This memory aid covers STORM — The Formation Mnemonic within Weather Hazards for GCSE Geography. Revise Weather Hazards in The Challenge of Natural Hazards for GCSE Geography with 16 exam-style questions and 24 flashcards. This topic shows up very often in GCSE exams, so students should be able to explain it clearly, not just recognise the term. It is section 11 of 14 in this topic. Use it for quick recall, then test yourself straight afterwards so the memory aid becomes usable in an answer.
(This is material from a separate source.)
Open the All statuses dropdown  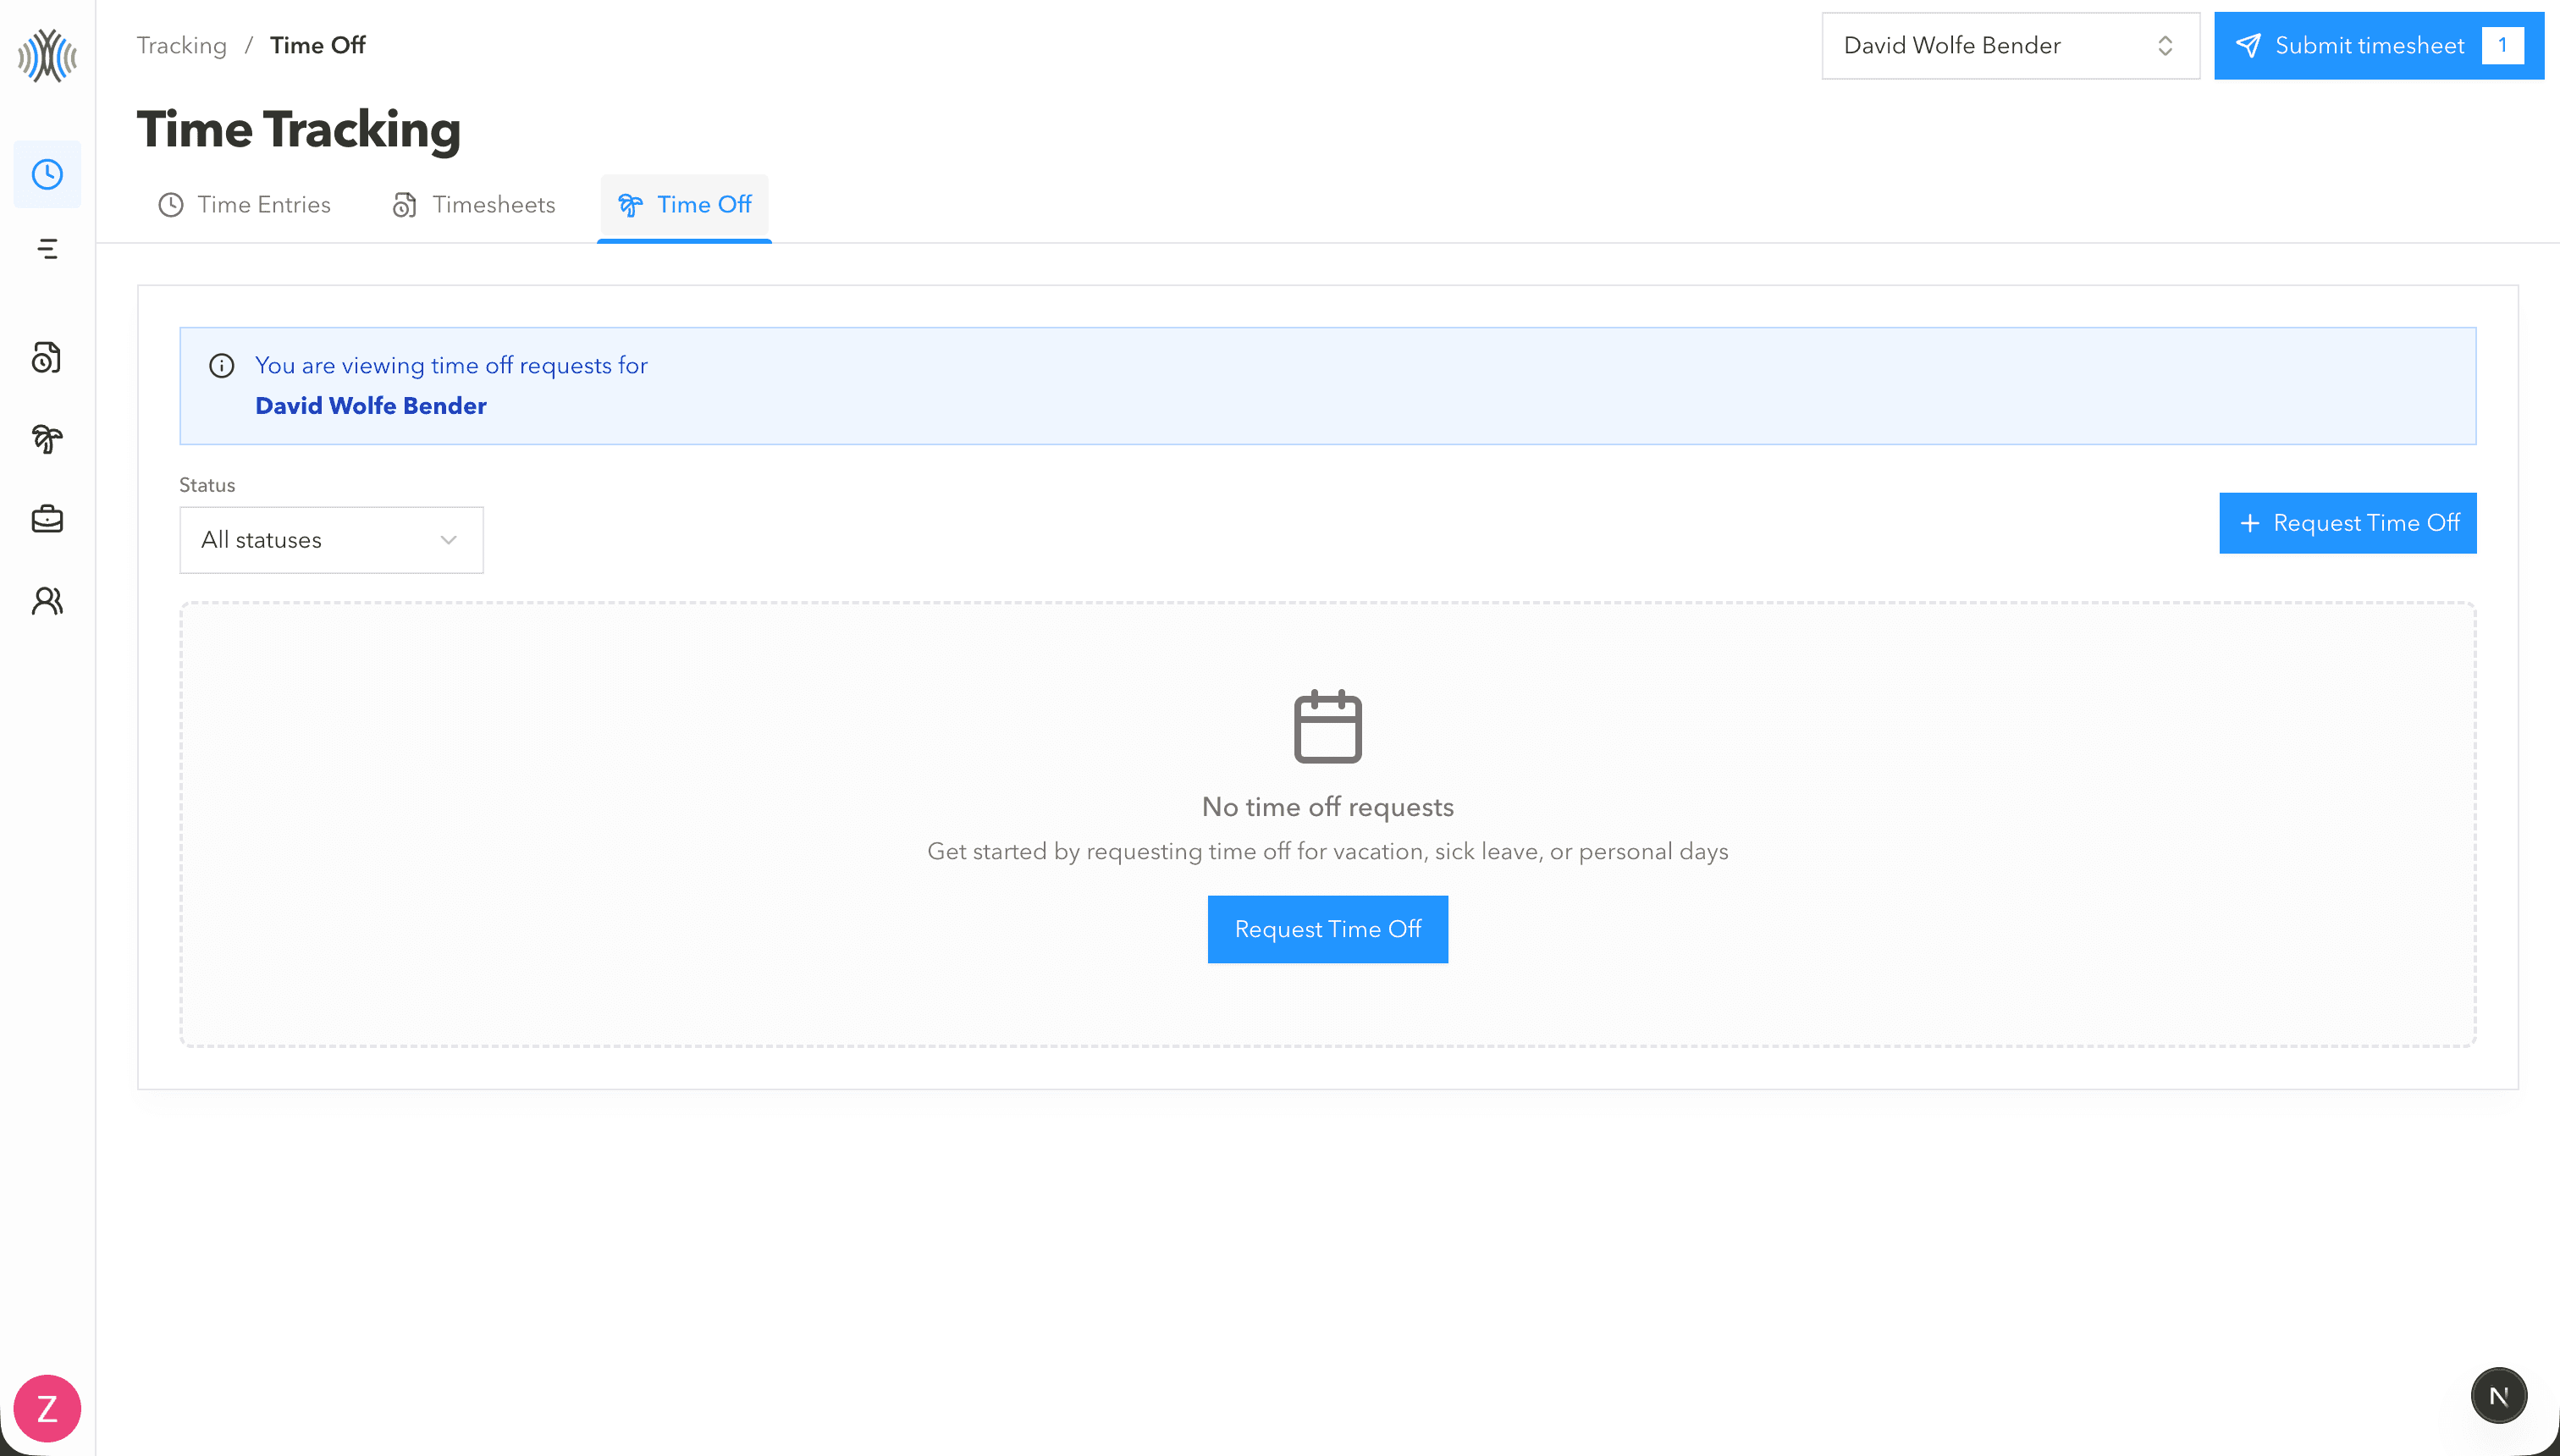point(330,539)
🧠 STORM — The Formation Mnemonic
Remember the key features of tropical storms with STORM:
Somerset Levels Cause Mnemonic: DRIPS
- D — Dredging not done since early 1990s — river capacity reduced by 20+ years of sediment accumulation
- R — Record rainfall — 200% of average in January 2014; wettest winter in 250 years
- I — Inundation of 17,000 acres; 600+ homes; villages isolated for weeks by road
- P — Policy debate — managed retreat (Environment Agency) vs active dredging (local communities); Somerset Flood Action Plan (£100m) introduced as resolution
- S — Saturated ground from autumn 2013 storms — no infiltration capacity left when winter rains arrived
Primary vs Secondary Effects: Punch vs Slow Burn
- Primary = P for Punch — the storm's direct physical punch: wind damage, surge flooding, rainfall flooding. Happens during the event. Affects everyone equally regardless of wealth.
- Secondary = S for Slow Burn — consequences that develop slowly after the storm passes: disease, displacement, economic disruption, psychological trauma. Shaped heavily by vulnerability — how quickly society can restore water, provide shelter, fund reconstruction.
Practice questions for Weather Hazards
What is the minimum ocean surface temperature required for a tropical storm to form?
Explain why storm surge is considered the most dangerous hazard associated with tropical storms.